Suddenly, recipients had to choose between providing legal abortions and getting funding for things like malaria tests, HIV medications, and child nutrition. “When we design programs” for these services, “we don’t intend to fund the abortion industry,” explained the White House in a statement to The Washington Post at the time.
Meanwhile, in countries like Madagascar, where abortions are not allowed even when they are needed to save the mother’s life, groups still lost funding if their parent organization supported or provided them elsewhere.
“I don’t know that people are always aware that this policy has enormous impact even where abortion is highly restricted,” says Sara Casey, an assistant professor of population and family health at Columbia University.
Counterintuitive consequences
At the end of Mr. Trump’s presidency, Dr. Casey led a study of the policy’s impact in Kenya, Madagascar, and Nepal. In all three countries, her research concluded that the policy made it harder for women and girls to access family planning. Organizations receiving American funding also often aggressively self-policed, overapplying the policy out of worry that they might accidentally overstep an unseen line.
In Madagascar, the researchers found the policy’s effects were especially far-reaching, in part because the United States provided nearly 90% of all family planning aid. That meant that when MSI Reproductive Choices and other organizations cut their programs, many women lost their only access to free birth control.
One woman described scrambling to find ways to pay $0.65 for an injectable contraceptive at a private pharmacy, until one day she couldn’t anymore. “And now I’m pregnant when I didn’t want to be,” she said.
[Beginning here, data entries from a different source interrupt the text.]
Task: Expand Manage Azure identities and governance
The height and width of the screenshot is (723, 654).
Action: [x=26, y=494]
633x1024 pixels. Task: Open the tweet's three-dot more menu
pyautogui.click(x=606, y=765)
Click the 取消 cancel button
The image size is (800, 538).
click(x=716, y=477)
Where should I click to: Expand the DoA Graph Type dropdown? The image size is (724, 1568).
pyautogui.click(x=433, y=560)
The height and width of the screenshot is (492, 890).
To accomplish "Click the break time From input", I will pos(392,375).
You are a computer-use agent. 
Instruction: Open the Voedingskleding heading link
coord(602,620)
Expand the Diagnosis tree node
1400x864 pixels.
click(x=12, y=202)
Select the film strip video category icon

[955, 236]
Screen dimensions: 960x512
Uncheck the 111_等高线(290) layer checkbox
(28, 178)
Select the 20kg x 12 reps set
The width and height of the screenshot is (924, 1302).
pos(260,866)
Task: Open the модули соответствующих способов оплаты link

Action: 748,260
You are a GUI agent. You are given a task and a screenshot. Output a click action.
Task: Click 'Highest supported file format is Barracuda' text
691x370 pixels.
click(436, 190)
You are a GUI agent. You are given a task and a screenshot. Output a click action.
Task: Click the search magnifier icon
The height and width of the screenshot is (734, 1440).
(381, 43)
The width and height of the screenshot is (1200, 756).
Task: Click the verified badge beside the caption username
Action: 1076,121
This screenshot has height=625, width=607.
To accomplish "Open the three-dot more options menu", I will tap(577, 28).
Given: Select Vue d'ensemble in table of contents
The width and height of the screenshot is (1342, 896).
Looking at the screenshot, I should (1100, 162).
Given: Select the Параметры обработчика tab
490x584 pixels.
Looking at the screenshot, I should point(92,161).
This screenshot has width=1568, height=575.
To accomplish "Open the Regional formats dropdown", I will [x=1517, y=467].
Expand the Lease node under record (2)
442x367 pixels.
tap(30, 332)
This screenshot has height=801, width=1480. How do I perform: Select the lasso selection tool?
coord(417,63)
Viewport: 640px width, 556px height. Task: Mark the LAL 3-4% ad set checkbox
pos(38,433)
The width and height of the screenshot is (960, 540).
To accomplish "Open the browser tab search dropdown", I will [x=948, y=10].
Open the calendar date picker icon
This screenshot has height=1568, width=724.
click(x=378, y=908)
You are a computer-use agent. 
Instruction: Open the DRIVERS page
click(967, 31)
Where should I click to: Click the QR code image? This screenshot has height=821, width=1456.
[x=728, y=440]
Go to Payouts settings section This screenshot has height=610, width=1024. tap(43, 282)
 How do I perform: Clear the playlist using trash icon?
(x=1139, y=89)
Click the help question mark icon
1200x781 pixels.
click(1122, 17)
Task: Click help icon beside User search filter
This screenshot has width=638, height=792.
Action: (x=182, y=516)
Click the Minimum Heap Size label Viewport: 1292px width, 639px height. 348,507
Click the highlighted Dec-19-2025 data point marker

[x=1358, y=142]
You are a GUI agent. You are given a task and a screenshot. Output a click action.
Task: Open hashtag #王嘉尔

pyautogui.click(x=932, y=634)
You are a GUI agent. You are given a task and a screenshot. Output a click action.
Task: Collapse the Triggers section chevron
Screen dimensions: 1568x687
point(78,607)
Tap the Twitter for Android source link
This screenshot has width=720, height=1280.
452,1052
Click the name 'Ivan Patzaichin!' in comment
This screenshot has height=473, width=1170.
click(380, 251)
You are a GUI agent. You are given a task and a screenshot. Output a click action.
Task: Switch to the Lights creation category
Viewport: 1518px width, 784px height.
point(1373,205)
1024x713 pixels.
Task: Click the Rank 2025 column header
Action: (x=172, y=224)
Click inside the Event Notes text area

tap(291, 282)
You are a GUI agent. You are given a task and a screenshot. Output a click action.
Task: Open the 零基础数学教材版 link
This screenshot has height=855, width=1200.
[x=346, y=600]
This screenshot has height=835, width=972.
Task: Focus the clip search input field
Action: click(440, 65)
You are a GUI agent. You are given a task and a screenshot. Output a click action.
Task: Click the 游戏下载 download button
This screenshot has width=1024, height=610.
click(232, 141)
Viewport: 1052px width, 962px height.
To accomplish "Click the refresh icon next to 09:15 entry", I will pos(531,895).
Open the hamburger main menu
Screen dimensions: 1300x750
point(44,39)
Globally, experts estimate that despite the policy’s purported aims, it actually increased the number of abortions being performed in many countries. A study published in the journal Lancet estimated that abortions increased by 40% during the Trump and Bush administrations in counties that relied heavily on U.S. family planning aid, including Madagascar. Although the study did not analyze the causes of this increase, the authors posited it could be because the policy restricts access to contraceptives, leading to more unwanted pregnancies.
Ms. Razafinirinasoa says the effects of those years still reverberate. Though Marie Stopes Madagascar eventually made up some of its lost funding, the scope of its work remains narrower than in 2016. Another Trump administration would likely mean more cuts, with a possible further extension of the Mexico City Policy to include emergency humanitarian aid.
Ms. Razafinirinasoa knows who would suffer most from those policies. “This is about equity,” she says. When aid goes away, “The poorest people are always the first ones who will die.”